The aim of directed stretching for the neck is to find the position that most closely reproduces your pain symptoms, and then target those muscles. While the joint range of motion exercises (movements designed to gently restore joint and disc function) never combined flexion and extension with rotation or lateral bending, these directed muscle stretches will likely require a combination of movements to pinpoint the offending spasms. In order to develop the best stretch for your neck, sit upright and begin with gentle forward bending.

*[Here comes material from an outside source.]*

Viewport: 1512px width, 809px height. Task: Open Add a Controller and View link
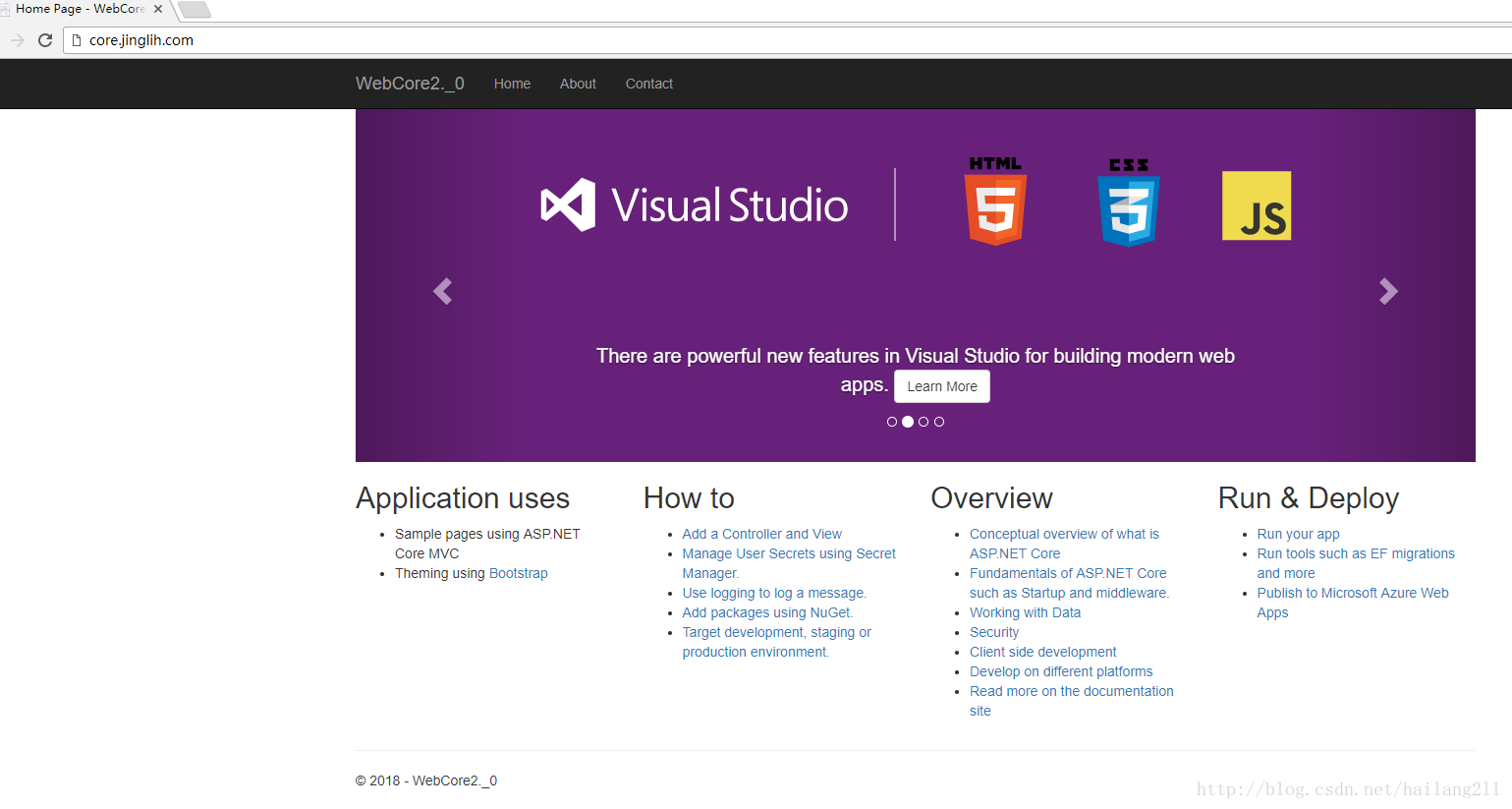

When you feel a significant amount of pulling in the back or down the side of your neck, stop and then slowly rotate your chin from one side to the other to determine which causes more additional pulling. For example, if your neck pain is predominately on the right, slowly and gently bend your head forward until you feel a strong pulling sensation in the back or right side of your neck. Then, with your neck in the flexed position, slowly rotate your chin from left to right to see which causes more pulling, and then hold your chin in that position.

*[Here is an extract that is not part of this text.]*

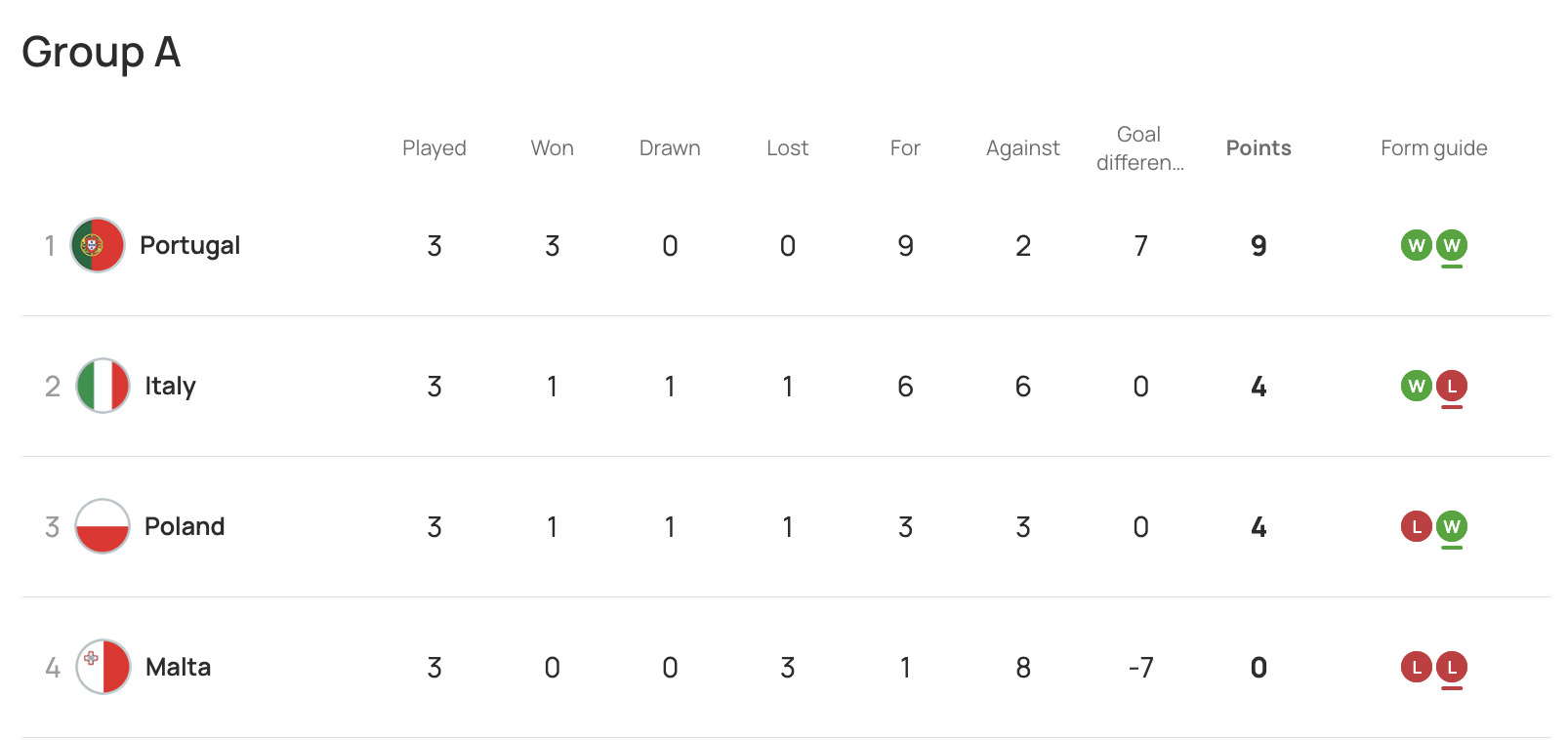1568x740 pixels.
Task: Click the Malta flag icon
Action: (103, 667)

The last step in modifying this stretch is to lean your head toward the shoulder that causes the most additional pulling. Usually, if the pain is on your right side, you'll need to lean your head toward your left shoulder, and if the pain is on the left, you'll need to lean toward the right shoulder. This will produce additional pulling and stretching of the offending muscles.
At this point, you should feel some very strong pulling from the side of your neck into the same side of your upper back and possibly to the shoulder blade. You have now combined flexion, rotation, and lateral bending to isolate the problematic muscle tightness. Hold the stretch for ten to twenty seconds, and then very gently, carefully, gradually, tenderly, and cautiously move your head and neck back to the neutral position (an erect and upright posture looking straight ahead.) The first time you do this, you are going to feel a significant amount of strain and pulling in the muscle, so don't force it.
As you repeat this stretch seven to ten times, each repetition should bring some additional movement, relaxation, and stretching of the area. Never use your hands or any other devices to try to force or enhance the stretch. These are relatively fine muscles, and if you try to externally force the stretch, you run the risk of causing additional muscle strains and sprains.